*** TASK DATA ***

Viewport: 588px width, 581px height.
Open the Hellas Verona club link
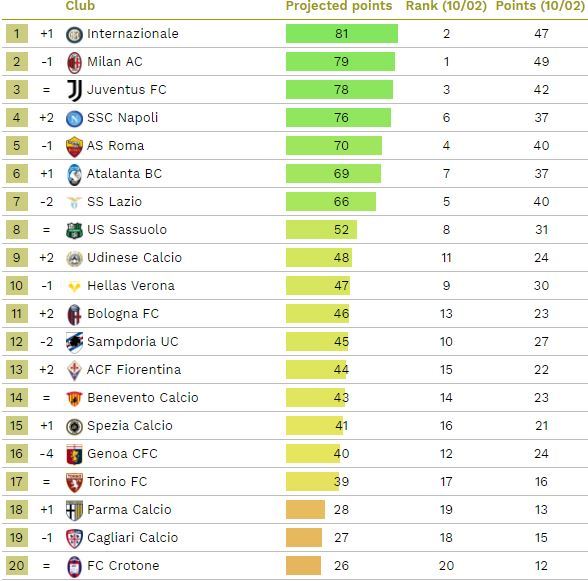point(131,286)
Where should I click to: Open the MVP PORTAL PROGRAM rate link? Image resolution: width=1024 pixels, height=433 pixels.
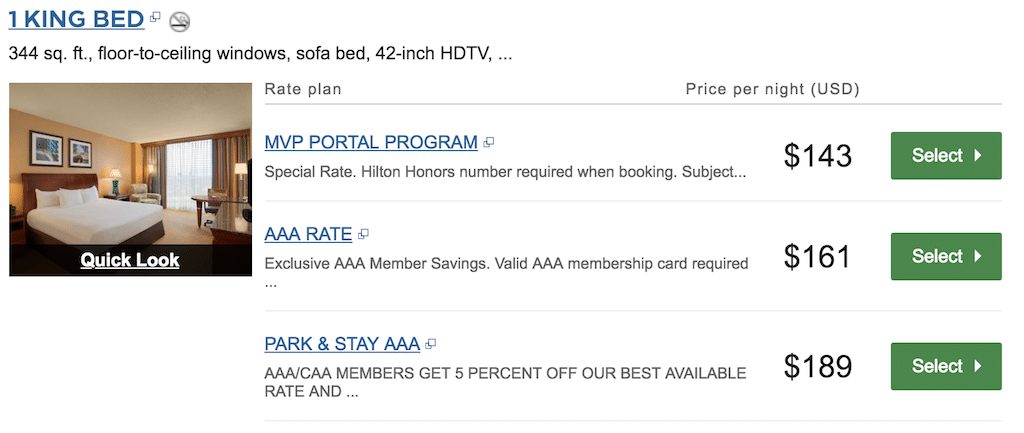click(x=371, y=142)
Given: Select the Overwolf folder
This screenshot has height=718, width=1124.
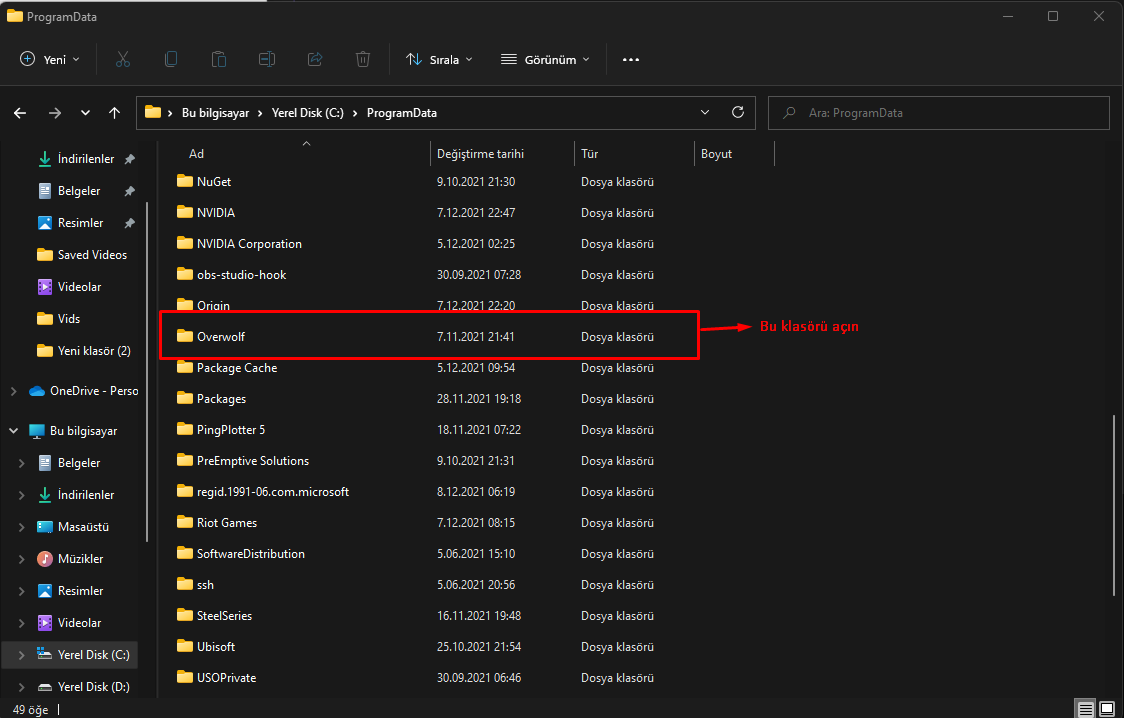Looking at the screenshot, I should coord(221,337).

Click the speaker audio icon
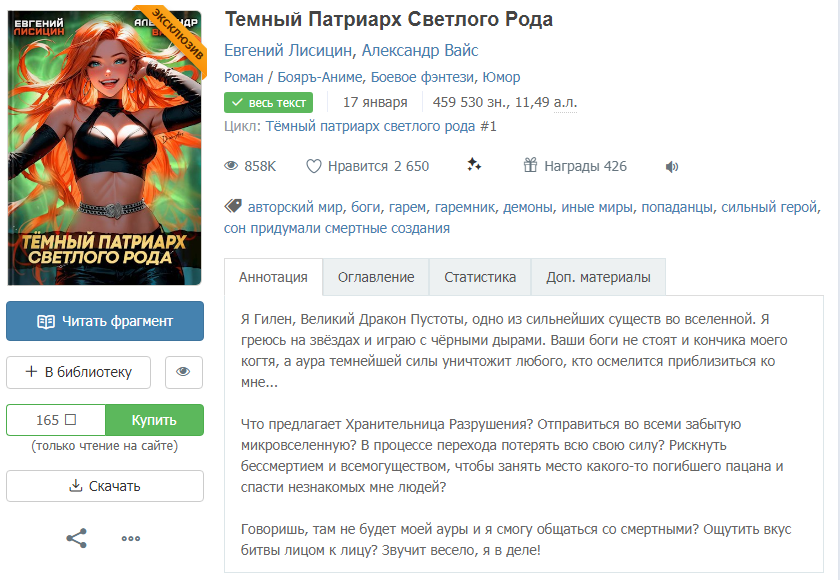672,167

***

Write out again only the lines from the line that contains "Where should I" through the last line of the records, both ends included, without any of the pictures.

Where should I click to: Open the MVP PORTAL PROGRAM rate link? Image resolution: width=1024 pixels, height=433 pixels.
click(x=371, y=142)
Given: Select the Overwolf folder
This screenshot has height=718, width=1124.
Looking at the screenshot, I should coord(221,337).

Click the speaker audio icon
672,167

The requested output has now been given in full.